(begin)

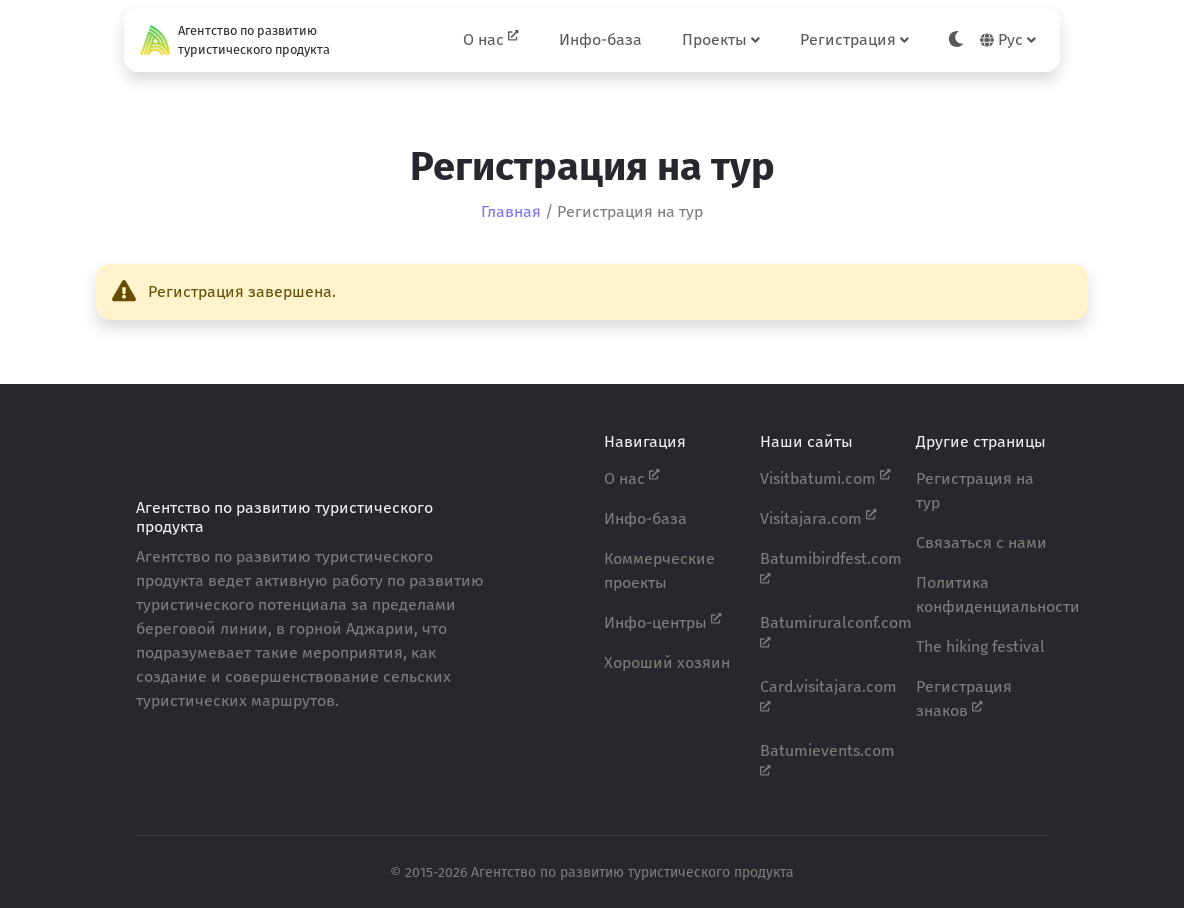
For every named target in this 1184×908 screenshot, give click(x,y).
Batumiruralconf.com (826, 631)
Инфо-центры (663, 621)
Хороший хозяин (667, 662)
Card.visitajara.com (826, 695)
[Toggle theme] (956, 40)
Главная (511, 211)
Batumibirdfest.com (826, 567)
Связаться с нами (981, 542)
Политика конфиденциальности (982, 594)
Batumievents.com (826, 759)
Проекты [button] (721, 39)
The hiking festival (980, 646)
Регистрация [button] (854, 39)
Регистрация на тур (975, 490)
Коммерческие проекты (659, 570)
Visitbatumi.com (825, 477)
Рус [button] (1008, 39)
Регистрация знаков (964, 698)
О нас (491, 38)
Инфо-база (600, 39)
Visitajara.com (818, 517)
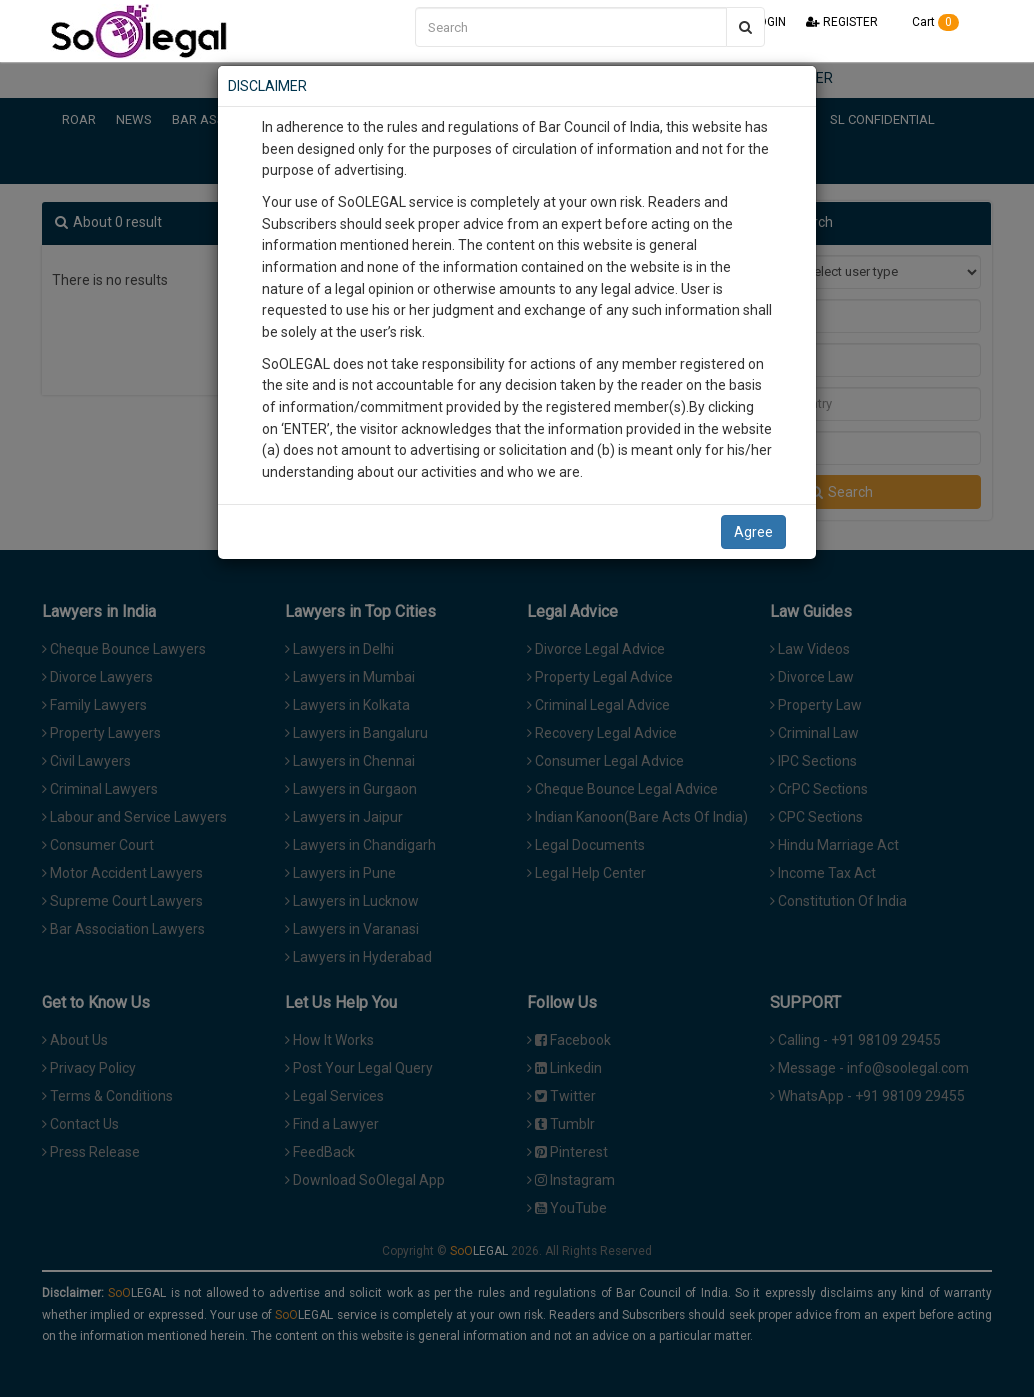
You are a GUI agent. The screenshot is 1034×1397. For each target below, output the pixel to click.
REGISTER (842, 22)
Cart (928, 22)
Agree (753, 532)
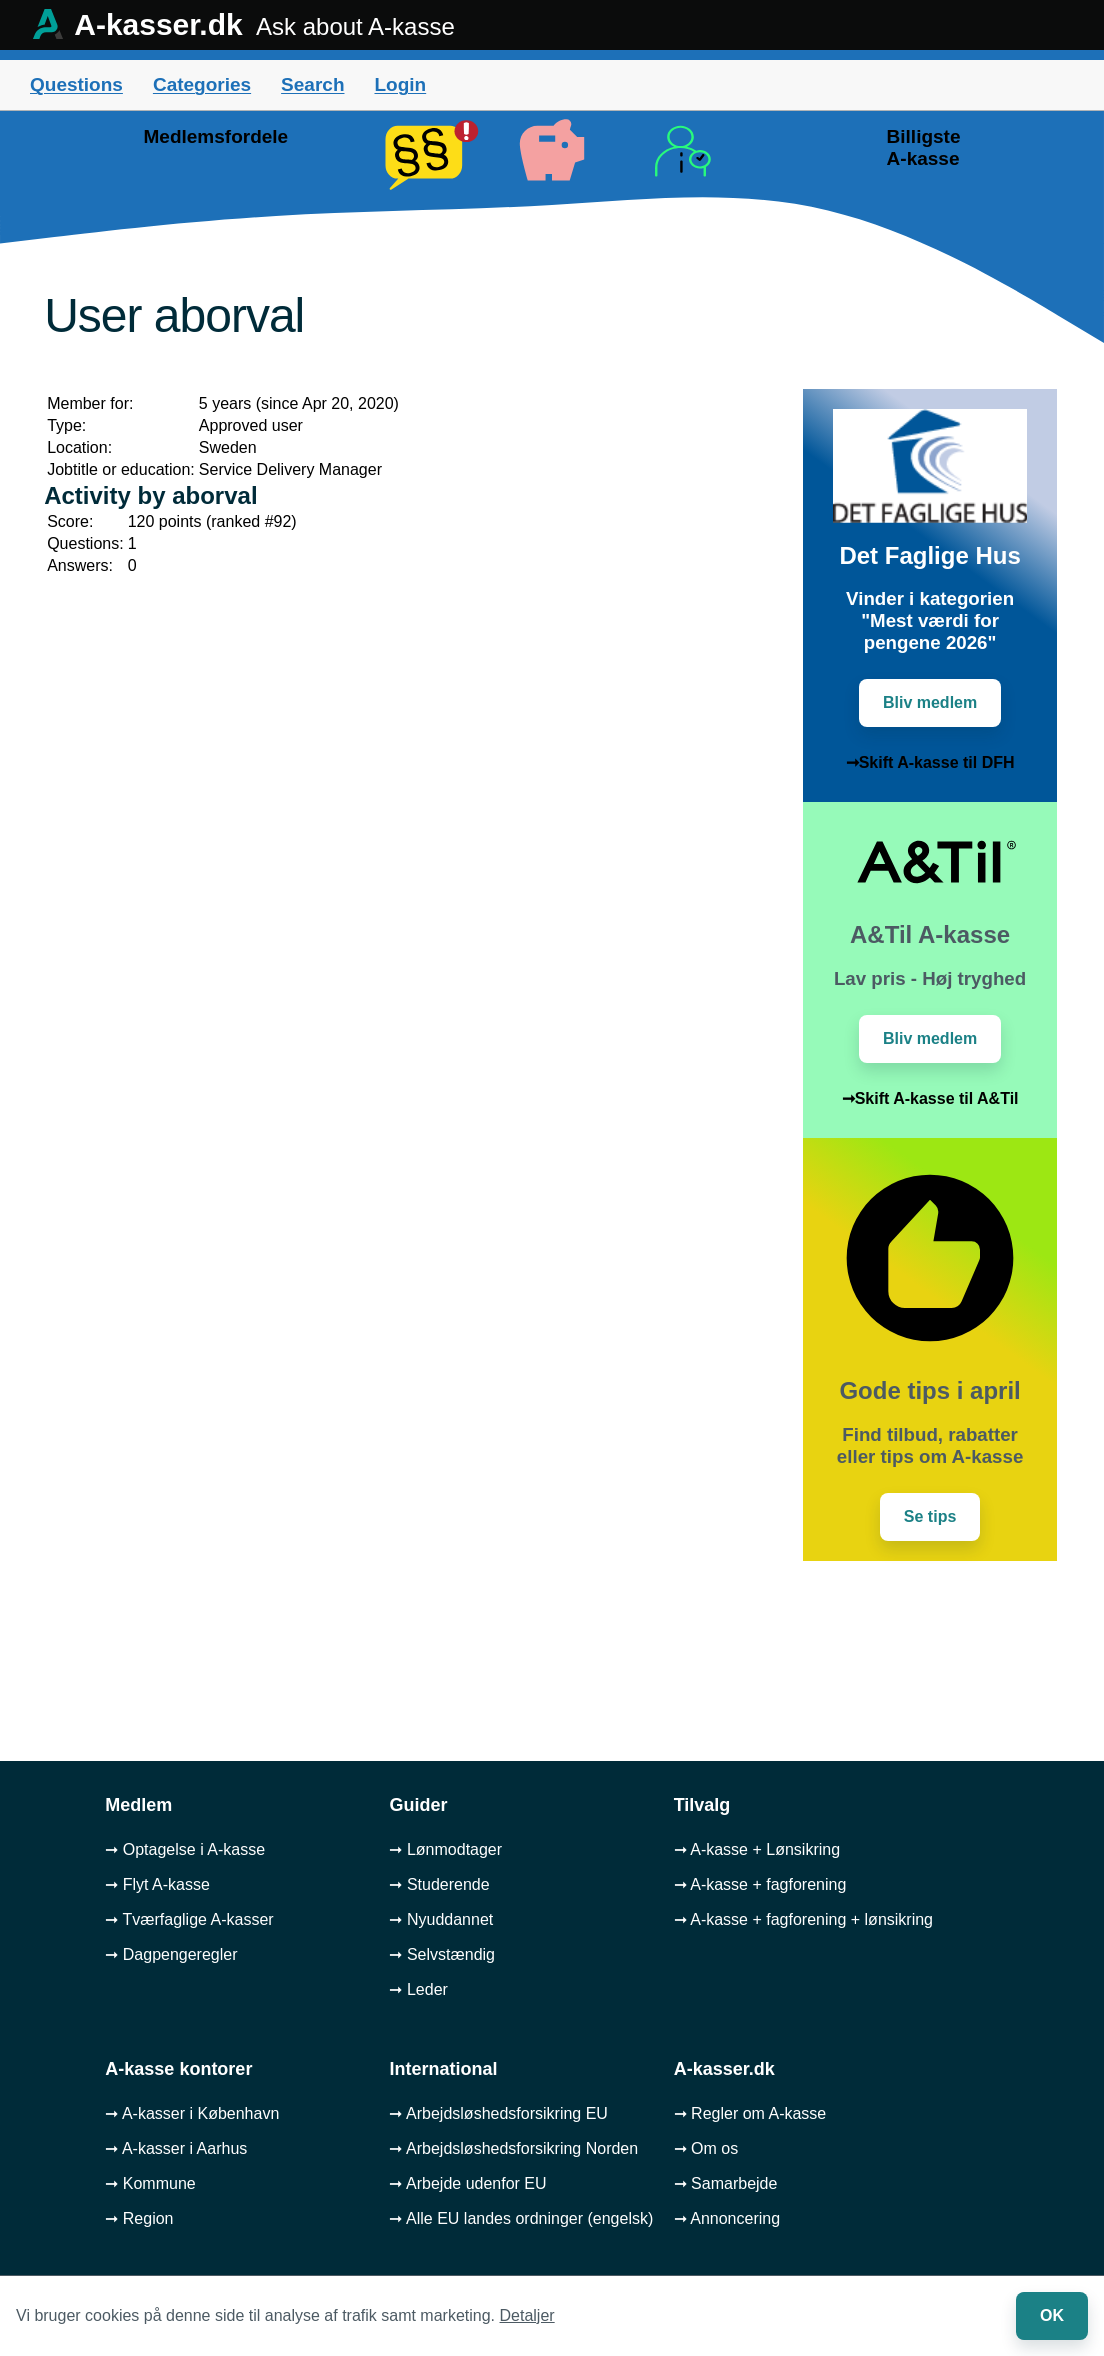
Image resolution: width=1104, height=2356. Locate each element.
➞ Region (139, 2218)
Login (400, 84)
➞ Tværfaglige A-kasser (189, 1919)
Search (312, 84)
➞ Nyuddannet (441, 1919)
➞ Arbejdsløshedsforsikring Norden (513, 2148)
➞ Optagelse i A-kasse (185, 1849)
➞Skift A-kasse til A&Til (930, 1098)
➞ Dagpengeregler (171, 1954)
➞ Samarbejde (726, 2183)
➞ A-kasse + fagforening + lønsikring (803, 1919)
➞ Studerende (439, 1884)
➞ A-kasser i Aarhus (176, 2148)
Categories (202, 84)
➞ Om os (706, 2148)
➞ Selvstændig (442, 1954)
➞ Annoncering (727, 2218)
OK (1052, 2315)
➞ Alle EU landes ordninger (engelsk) (521, 2218)
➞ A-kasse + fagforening (760, 1884)
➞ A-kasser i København (192, 2113)
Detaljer (527, 2315)
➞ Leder (418, 1989)
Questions (76, 84)
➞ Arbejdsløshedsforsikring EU (498, 2113)
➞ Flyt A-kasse (157, 1884)
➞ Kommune (150, 2183)
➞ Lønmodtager (445, 1849)
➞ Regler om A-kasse (750, 2113)
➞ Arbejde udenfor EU (467, 2183)
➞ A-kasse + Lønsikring (757, 1849)
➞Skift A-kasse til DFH (930, 762)
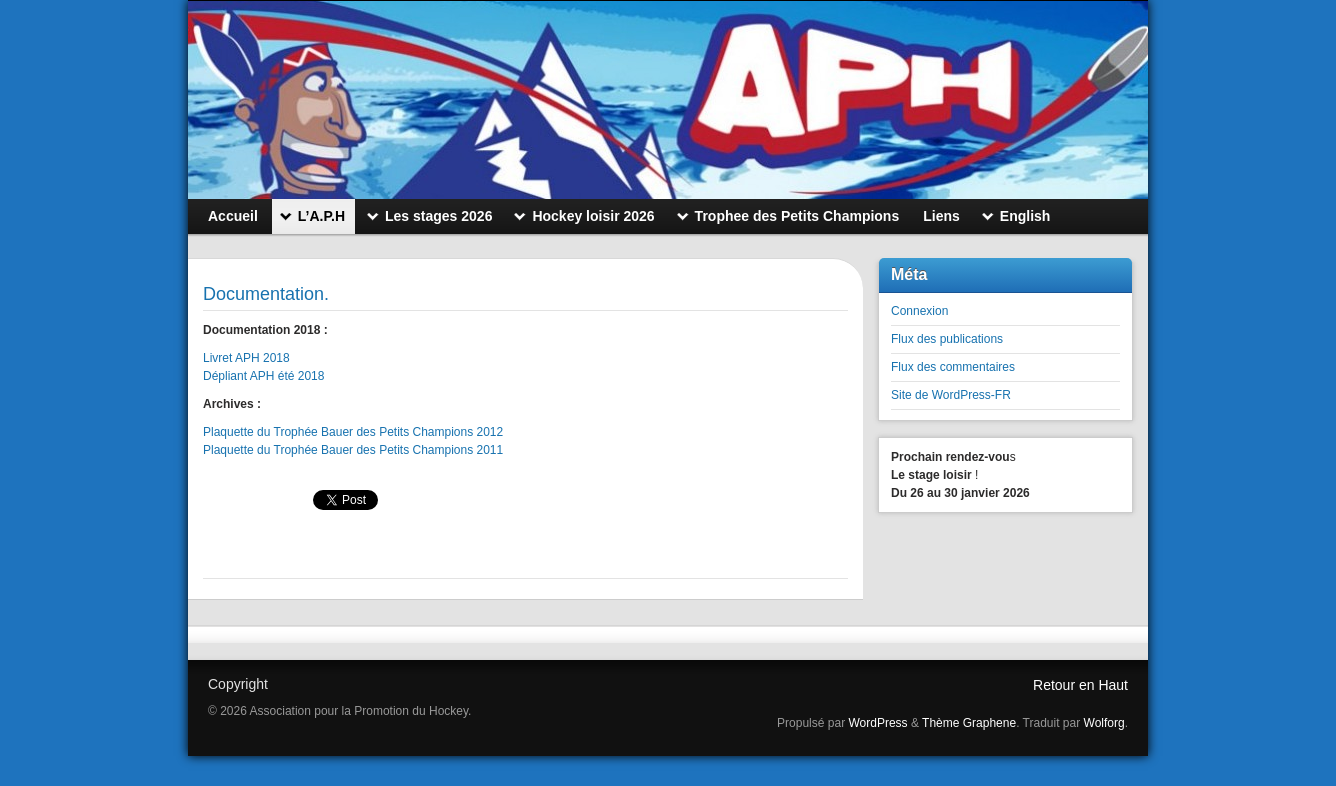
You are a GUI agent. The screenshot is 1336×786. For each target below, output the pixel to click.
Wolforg (1104, 723)
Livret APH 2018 (246, 358)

(end)

Work to complete:
Write out the entries verbatim, beginning at the start of the entries and ending with the line that contains "Visitajara.com (818, 517)", including that line. Omit the pictures from your answer.

Answer to this exercise:
For every named target in this 1184×908 screenshot, give click(x,y).
Batumiruralconf.com (826, 631)
Инфо-центры (663, 621)
Хороший хозяин (667, 662)
Card.visitajara.com (826, 695)
[Toggle theme] (956, 40)
Главная (511, 211)
Batumibirdfest.com (826, 567)
Связаться с нами (981, 542)
Политика конфиденциальности (982, 594)
Batumievents.com (826, 759)
Проекты [button] (721, 39)
The hiking festival (980, 646)
Регистрация [button] (854, 39)
Регистрация на тур (975, 490)
Коммерческие проекты (659, 570)
Visitbatumi.com (825, 477)
Рус [button] (1008, 39)
Регистрация знаков (964, 698)
О нас (491, 38)
Инфо-база (600, 39)
Visitajara.com (818, 517)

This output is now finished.